Non è infatti detto che sia così facile spezzare i vecchi legami, non è detto che un software libero sia sempre la scelta migliore e non è detto che ciò che funziona per una metropoli sia direttamente applicabile ai piccoli centri, ma l’iniziativa sicuramente non può che partire da grandi Enti, sperando che possa diventare una valanga che coinvolgerà tutte le realtà.
Mi lascia invece perplesso il punto 2 : “coinvolgere, a titolo gratuito e senza alcun onere a carico dell’Amministrazione Capitolina, le realtà esperte di software libero per agevolare la migrazione verso tale tipologia di software e svolgere iniziative mirate alla formazione del personale dipendente”. La storia ci insegna che non si possono progettare rivoluzioni senza armi, ed una rivoluzione come l’abbandono dei programmi e dei sistemi ai quali sono tutti abituati da decenni, pur con le inevitabili evoluzioni, è una rivoluzione prima del pensiero e poi della pratica. Dubito quindi che si possa effettuare a costo zero, senza le armi della conoscenza, confidando esclusivamente nelle doti di auto-apprendimento dei dipendenti pubblici o nel volontariato dei pochi esperti di software libero.

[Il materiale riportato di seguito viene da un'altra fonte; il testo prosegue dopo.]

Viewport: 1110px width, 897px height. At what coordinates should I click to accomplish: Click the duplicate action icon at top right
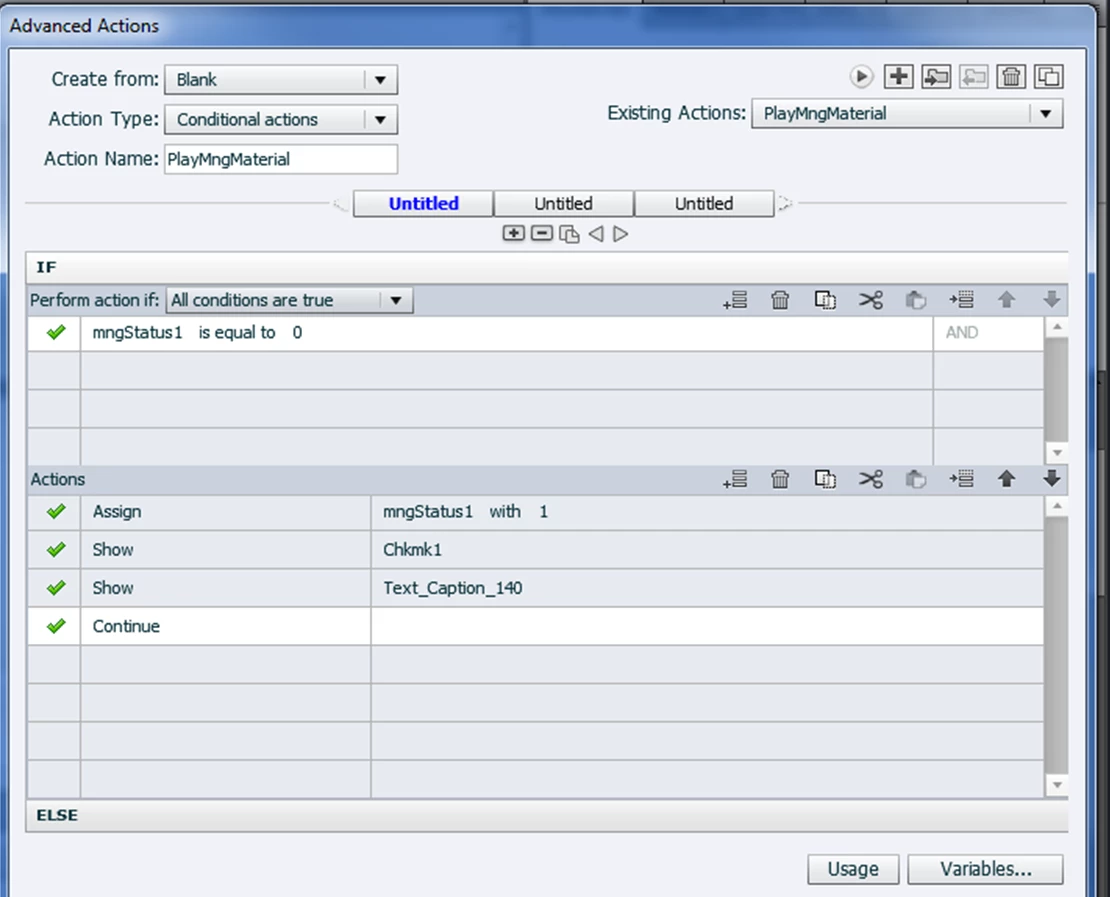coord(1048,76)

Riassumendo, credo che il cambio di mentalità sia sicuramente auspicabile e debba cominciare, per gli Enti più piccoli, valutando caso per caso l’effettiva necessità di acquistare un software (come peraltro prevede l’ art. 68 del CAD ), mentre per gli Enti più grandi l’uso ed il riuso di software libero sarà più facilmente supportato dai tecnici informatici dedicati e potrà poi estendersi gradatamente alle realtà minori. Nel frattempo si potranno fare campagne di informazione e formazione, magari coinvolgendo dei veri esperti, anche se di solito hanno la deplorevole abitudine di voler essere pagati; contemporaneamente si potranno incentivare i produttori degli applicativi specialistici a sviluppare il loro prodotti anche in vista delle suite FOSS. Sarebbe un approccio lungimirante: un sistema complesso come l’intero apparato burocratico dello Stato può forse correre qualche rischio nell’affidarsi ad applicativi il cui sviluppo non è garantito, ma le ultime problematiche emerse nel progetto F35, che non decolla non solo per problemi tecnici, ma anche perché il software che lo fa volare è troppo proprietario, insegnano che i pacchetti chiusi sono ancora più pericolosi.
Ai posteri valutare se la breccia nel software proprietario aperta da Roma verrà tappata, oppure se porterà anch’essa alla fine del potere temporale, stavolta non dello Stato Pontificio bensì delle Major del software.
PS: come ho scritto queste righe? Ruotando su tre PC: uno con W10 ed Office, uno con W10 ed Open Office ed uno con Ubuntu e Libre Office!